Tomorrow I turn 43. In some ways it does not seem possible. At 20 it seemed like 40 was thousands of years away. Now 40 has come and gone. Reality? Every year has gotten better for me.
At 32 I was going through my divorce, my whole life had drastically changed. Life never stopped, it was work with more work with more work and squeezing in time to enjoy being alone or with friends. It was a time to find FREEDOM in a way that I could feel down into the deepest parts of my soul.
At 36 I bought my little house and started the adventure to really find myself. In part thanks to an eclectic and zany roommate who in her own unique way made my little house into a home full of laughter and crazy moments of fun. 37 rolled along and I followed my soul into the exploration of new thoughts and beliefs that has never stopped.
At 41 the phase of digging deep to accept my flaws and find the beauty in them came into full fruition and that digging has not stopped.
At 42 I found a whole new world filled with colors and brightness that I never expected existed. I have also found that I can do some things that scared me. Falling isn’t as terrifying as I thought it was. My life is filled with love and friendship that words cannot explain. Souls understand it. Earlier in this post I referenced a time when I found FREEDOM I could feel into the deepest parts of my soul and I did then, but I have found it more in this past year. In the past several months I have found that there is a different type of freedom. The freedom to openly let people know how much you love them. The freedom of letting another person see into who you are. That FREEDOM has created a peace I never expected.
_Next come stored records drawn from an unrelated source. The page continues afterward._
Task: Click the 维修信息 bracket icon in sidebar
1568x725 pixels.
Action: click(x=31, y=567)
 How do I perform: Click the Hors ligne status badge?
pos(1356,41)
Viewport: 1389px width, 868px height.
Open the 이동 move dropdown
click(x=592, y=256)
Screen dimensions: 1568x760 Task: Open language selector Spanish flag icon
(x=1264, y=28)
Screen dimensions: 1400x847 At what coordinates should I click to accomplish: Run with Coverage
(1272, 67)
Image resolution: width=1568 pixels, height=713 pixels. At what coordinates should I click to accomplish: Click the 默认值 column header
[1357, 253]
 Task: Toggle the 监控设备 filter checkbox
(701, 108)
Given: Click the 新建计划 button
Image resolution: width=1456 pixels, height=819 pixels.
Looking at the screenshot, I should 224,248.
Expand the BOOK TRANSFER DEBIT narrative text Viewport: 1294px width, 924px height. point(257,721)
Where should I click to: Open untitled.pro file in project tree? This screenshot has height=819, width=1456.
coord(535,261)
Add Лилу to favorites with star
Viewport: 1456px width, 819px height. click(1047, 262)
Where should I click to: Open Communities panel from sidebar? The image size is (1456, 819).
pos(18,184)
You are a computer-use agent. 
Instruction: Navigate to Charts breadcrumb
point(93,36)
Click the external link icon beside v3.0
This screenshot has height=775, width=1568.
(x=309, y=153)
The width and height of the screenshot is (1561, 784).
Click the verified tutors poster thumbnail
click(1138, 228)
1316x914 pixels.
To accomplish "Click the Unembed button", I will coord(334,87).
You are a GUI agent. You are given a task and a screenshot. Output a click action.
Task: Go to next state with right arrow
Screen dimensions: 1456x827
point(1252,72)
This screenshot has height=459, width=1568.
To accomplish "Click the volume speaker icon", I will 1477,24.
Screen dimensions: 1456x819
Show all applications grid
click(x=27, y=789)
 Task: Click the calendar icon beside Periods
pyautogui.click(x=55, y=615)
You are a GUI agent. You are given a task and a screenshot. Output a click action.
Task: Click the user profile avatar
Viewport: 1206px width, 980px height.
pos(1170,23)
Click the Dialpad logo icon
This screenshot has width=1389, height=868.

At almost 43… I am more comfortable in my own skin than ever before. My body is healthy, my soul is warm. Life is not perfect, there are things I want to have that I don’t and places I still want to go. Life is good though. Life is incredibly good. I am looking forward to enjoying the year of 43. There are adventures to have! I have incredible friendships! There is a guy who I adore who is incredibly patient with my weird moments and always ready to celebrate the good moments (excuse me while I get all mushy)! Life is indeed beautiful!
Wherever you are in your life, find the good. It’s there.